→ **What you should do**:
Reproduce the lines below from the line with "Click the 16" to the line with "Action: [x=391, y=258]", both included, keeping every character as it appears.

→ **Data to use**:
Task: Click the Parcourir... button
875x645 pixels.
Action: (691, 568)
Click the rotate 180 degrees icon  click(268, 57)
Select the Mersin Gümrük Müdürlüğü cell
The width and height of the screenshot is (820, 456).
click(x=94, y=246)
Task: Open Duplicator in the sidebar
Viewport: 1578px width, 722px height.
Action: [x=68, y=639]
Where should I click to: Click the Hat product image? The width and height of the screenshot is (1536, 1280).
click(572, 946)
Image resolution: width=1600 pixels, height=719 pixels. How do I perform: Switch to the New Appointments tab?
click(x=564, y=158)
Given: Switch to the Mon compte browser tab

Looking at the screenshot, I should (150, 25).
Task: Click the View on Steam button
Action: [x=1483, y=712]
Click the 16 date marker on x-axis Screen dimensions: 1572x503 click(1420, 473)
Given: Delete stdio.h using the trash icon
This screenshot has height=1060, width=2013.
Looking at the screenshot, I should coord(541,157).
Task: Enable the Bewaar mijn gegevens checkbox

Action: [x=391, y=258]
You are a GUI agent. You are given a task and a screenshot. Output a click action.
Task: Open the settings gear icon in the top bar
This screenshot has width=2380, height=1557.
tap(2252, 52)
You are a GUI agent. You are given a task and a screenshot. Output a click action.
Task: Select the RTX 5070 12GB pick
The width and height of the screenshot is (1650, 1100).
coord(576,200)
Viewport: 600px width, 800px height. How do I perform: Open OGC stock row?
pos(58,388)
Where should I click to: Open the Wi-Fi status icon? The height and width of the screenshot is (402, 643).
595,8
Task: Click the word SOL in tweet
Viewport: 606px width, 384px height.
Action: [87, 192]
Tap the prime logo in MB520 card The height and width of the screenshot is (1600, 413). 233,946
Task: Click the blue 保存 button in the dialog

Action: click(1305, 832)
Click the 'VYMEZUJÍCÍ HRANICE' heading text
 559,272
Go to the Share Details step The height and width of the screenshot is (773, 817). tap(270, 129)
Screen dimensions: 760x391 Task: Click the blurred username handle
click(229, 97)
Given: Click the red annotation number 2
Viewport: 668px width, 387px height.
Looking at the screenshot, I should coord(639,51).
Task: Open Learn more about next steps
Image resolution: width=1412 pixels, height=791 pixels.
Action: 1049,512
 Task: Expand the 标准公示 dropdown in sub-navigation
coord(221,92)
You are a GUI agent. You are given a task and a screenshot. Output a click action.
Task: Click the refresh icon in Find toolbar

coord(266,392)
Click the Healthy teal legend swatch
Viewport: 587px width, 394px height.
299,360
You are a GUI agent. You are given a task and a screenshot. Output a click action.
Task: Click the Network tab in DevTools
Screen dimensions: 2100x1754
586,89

→ **Solution to the problem**:
Click the 16 date marker on x-axis Screen dimensions: 1572x503 click(1420, 473)
Given: Delete stdio.h using the trash icon
This screenshot has height=1060, width=2013.
Looking at the screenshot, I should coord(541,157).
Task: Enable the Bewaar mijn gegevens checkbox

Action: [x=391, y=258]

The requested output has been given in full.